What you will do: List every line below containing "computer".

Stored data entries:
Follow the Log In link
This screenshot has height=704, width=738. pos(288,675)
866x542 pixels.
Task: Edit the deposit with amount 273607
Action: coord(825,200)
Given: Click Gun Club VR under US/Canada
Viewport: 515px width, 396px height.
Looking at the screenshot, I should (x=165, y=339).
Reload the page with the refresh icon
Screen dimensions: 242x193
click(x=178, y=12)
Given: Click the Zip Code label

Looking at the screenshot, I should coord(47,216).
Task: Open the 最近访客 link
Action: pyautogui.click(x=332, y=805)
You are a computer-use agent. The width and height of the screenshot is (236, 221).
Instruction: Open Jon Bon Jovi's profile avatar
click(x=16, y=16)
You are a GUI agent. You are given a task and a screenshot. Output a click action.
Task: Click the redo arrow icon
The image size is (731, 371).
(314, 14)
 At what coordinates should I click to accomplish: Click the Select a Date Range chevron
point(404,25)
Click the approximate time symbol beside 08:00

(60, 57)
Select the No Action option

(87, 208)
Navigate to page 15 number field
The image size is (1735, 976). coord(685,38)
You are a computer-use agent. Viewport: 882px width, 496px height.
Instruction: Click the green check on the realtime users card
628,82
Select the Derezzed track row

Result of this task:
You are a computer-use agent. The width and height of the screenshot is (236, 221).
You are a computer-use agent. Viewport: 882px width, 496px height.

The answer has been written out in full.